On Bash Testing: Design, Not Just Safety
Testing as a topic is a minefield already when it comes to full-fledged programming languages, let’s not even talk about it for shell scripting.
Or shall we?
You see, whether you write software to test other software, or you just fire up a script from the command line and keep running it over and over again until you nail it, that’s still testing, right?
Have you ever been woken up at night because a script failed six months after you wrote it? Or one year later? Or five years later? — For the love of my life, that thing was supposed to be temporary! There’s nothing more permanent than a temporary solution, they say.
The problem with testing is that there’s only so much you can reproduce on the command line.
What if the script you’re going to run will run in a different environment (remember crontab?), under a different user, or at a different time of the day, or of the year (daylight saving time, anyone?). There are an infinite number of things that can change, and possibly twice as many that can go wrong.
And then, how much time will it take to run the script through the correct environment to test it? Is it idempotent, at least, or do you need to re-setup the running conditions every time you stop mid-test for an error? Do you need to run it through a pipeline? How brittle is the test method? What if you forgot to set up some pre-condition, and got the script apparently working, only for it to fail in production?
Well, you could think, maybe I can create a script to set up the proper environment and emulate the conditions where my script will run…
Now we’re talking about testing!
Welcome to the testing jungle, where nothing is defined, and no one agrees on what method to use!
The Testing Conundrum
Testing is: “running your own QA”. It’s not only about making sure the car you’re building won’t explode the first time it’s turned on. It’s more like making it safe even when you’re hitting the brakes on a dark night, while driving on ice.
There are different depths and strategies for testing, especially to test Bash scripts, and they depend on multiple factors. Let’s call them the testing decision factors:
- How complex is the software you’re writing?
- Is it idempotent? (Can you run it twice without harm?)
- Does it depend on a specific environment, or is it meant to run as a subprocess of another system?
- Does it depend on external resources? (Network, database, cloud APIs, etc.)

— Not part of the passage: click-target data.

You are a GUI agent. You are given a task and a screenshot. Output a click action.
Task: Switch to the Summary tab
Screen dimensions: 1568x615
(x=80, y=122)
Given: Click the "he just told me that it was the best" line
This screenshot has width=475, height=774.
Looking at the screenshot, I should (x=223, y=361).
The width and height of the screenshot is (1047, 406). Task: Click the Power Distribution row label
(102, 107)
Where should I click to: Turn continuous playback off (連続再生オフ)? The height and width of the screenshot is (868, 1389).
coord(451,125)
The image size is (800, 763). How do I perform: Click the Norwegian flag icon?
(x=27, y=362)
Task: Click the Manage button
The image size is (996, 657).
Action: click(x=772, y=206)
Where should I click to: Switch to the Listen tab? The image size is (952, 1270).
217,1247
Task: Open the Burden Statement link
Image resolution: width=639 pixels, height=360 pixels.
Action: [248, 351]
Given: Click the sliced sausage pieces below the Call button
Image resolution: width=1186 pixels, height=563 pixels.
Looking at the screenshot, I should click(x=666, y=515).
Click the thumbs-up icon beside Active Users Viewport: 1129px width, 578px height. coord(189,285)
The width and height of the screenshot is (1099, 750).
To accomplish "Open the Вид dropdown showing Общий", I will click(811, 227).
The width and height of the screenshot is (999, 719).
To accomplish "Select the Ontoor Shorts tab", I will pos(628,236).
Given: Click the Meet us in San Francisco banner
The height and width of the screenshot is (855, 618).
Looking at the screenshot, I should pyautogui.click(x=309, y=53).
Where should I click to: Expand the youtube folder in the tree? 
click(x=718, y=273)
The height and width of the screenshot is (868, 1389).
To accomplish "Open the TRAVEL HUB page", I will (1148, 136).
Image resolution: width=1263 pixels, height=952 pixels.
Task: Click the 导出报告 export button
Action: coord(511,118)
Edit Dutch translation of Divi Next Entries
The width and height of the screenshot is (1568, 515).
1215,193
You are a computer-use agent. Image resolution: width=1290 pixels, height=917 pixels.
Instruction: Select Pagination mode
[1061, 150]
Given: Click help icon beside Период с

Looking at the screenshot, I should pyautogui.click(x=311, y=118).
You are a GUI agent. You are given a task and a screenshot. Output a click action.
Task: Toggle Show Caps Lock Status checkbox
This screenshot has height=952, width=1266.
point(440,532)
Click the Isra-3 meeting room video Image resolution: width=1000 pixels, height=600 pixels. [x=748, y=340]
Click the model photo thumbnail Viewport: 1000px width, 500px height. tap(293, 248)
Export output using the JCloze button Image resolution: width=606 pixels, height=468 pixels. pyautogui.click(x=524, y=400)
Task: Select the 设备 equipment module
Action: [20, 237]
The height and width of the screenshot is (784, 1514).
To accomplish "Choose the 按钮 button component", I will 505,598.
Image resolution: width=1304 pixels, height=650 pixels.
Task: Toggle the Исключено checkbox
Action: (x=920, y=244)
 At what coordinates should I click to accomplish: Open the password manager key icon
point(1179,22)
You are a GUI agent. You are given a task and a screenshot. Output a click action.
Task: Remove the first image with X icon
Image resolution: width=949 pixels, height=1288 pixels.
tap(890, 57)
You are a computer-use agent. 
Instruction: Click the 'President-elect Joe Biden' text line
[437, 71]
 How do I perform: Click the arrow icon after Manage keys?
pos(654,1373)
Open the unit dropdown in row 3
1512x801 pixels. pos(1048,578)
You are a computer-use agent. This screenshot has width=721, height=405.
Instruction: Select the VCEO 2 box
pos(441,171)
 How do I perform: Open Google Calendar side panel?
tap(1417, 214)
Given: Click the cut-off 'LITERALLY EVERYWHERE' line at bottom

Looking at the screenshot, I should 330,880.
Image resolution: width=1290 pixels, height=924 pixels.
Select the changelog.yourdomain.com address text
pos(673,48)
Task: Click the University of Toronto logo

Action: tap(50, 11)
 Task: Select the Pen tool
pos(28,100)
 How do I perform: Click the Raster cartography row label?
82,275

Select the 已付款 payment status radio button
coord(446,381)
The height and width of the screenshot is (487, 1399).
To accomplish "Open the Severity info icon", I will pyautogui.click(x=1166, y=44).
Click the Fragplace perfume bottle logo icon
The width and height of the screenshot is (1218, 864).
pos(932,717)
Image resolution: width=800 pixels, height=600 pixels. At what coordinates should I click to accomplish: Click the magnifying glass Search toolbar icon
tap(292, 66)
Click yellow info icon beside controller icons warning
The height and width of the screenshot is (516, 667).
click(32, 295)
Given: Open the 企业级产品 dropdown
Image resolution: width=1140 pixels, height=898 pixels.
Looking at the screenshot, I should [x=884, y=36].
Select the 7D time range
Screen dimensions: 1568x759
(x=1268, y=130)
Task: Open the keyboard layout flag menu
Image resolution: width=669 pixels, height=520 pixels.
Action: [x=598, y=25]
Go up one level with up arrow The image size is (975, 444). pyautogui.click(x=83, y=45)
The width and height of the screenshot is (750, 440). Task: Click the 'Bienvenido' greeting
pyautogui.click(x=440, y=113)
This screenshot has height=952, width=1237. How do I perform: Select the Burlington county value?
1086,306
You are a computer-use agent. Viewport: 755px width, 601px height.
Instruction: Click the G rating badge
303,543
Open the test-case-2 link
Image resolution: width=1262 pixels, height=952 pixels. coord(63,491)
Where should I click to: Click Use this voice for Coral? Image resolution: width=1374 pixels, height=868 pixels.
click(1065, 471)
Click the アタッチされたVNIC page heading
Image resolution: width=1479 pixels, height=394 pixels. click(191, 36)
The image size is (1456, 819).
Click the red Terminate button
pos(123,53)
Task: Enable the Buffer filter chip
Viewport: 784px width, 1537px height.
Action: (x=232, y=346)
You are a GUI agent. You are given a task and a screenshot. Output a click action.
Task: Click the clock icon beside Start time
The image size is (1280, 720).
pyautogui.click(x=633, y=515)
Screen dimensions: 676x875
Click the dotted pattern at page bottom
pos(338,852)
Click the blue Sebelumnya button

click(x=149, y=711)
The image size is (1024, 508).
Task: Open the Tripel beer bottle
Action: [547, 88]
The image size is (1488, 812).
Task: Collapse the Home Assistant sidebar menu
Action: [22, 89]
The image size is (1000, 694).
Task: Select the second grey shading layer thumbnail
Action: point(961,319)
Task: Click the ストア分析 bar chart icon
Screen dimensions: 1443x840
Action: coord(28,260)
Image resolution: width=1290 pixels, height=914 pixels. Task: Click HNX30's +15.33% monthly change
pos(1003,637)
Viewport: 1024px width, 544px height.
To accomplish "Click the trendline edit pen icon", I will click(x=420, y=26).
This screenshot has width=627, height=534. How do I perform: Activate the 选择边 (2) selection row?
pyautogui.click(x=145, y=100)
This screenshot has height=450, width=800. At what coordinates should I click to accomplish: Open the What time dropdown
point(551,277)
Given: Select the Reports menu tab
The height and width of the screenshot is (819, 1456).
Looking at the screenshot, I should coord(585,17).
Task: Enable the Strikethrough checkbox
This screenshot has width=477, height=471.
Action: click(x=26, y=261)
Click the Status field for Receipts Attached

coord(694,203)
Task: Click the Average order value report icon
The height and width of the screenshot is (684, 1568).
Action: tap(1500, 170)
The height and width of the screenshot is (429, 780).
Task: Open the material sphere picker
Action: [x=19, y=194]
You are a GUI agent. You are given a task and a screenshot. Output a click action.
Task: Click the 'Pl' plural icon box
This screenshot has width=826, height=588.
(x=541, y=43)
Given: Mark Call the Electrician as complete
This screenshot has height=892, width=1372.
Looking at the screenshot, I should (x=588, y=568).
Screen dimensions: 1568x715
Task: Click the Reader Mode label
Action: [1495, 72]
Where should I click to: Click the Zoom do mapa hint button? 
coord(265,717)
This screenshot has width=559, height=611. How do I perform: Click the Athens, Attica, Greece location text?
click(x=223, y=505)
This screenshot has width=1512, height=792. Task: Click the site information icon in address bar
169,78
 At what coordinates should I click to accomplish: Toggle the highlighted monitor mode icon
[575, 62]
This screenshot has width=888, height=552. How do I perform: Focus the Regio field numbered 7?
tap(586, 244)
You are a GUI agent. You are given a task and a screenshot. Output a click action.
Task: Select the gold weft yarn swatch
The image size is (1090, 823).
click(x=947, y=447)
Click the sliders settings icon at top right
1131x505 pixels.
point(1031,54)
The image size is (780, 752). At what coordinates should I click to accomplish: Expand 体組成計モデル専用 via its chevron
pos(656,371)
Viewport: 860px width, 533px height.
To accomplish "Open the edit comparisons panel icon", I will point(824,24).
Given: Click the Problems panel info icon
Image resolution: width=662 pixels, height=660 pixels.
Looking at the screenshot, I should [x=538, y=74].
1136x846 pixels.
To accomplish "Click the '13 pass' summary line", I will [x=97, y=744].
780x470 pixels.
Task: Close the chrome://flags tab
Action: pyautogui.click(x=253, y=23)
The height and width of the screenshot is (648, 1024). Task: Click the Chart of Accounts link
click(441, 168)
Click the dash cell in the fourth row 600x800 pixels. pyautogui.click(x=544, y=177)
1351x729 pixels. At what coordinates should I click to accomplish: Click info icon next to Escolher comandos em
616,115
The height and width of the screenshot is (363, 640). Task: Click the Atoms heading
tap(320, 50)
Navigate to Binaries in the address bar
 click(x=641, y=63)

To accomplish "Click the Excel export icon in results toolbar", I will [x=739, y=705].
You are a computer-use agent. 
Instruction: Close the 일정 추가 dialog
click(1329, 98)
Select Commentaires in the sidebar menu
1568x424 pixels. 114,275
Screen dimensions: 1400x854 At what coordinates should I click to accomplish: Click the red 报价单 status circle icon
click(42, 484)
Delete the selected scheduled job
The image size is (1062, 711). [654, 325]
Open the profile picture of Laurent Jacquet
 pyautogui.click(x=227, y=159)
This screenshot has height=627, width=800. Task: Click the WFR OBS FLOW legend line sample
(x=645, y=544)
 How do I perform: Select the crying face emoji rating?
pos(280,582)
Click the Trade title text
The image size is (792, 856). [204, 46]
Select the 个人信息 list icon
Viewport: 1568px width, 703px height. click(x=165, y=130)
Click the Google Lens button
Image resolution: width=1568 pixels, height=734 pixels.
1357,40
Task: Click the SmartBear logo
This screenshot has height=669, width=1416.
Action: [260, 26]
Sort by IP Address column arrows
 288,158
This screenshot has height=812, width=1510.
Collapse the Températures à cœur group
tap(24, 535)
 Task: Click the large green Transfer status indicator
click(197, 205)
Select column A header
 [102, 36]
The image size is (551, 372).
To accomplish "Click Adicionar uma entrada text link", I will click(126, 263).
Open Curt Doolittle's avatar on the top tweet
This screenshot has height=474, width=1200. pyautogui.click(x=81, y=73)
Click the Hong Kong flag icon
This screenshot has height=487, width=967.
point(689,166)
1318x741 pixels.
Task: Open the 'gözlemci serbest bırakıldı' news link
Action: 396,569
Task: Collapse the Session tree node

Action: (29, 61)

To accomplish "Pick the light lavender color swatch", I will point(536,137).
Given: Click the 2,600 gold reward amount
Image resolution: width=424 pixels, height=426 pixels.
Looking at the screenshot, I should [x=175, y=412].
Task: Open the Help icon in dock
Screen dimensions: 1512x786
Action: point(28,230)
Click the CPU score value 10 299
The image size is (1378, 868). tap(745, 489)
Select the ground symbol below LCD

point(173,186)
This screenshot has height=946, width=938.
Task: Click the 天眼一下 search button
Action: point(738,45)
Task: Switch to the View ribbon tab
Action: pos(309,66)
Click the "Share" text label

- Does it depend on dates and times?
- How high are the stakes of the task it’s carrying out? (Will people lose money if it fails? Can it fail X times without repercussion? Can it fail for a given amount of time without consequences?)
- How critical is the data it’s manipulating? (Will it lose or garble user data? Logs? Maybe something you’re legally required not to lose?)
- How likely is it that the code will be changed in the future?
- How long will this script live? (One-off or maintained for years?)
Every one of these aspects calls for its own reasons to test, or not to test. External dependencies are hard to mock, for example (calling for a manual test), but at the same time they may make it harder to replicate the exact state needed to properly test your script—which would make tests with mocks more desirable.
People don’t usually agree upon these aspects: should we mock, or run integration tests with “the real thing”? How much effort is justifiable in writing tests, when we can just run the software and see if it works?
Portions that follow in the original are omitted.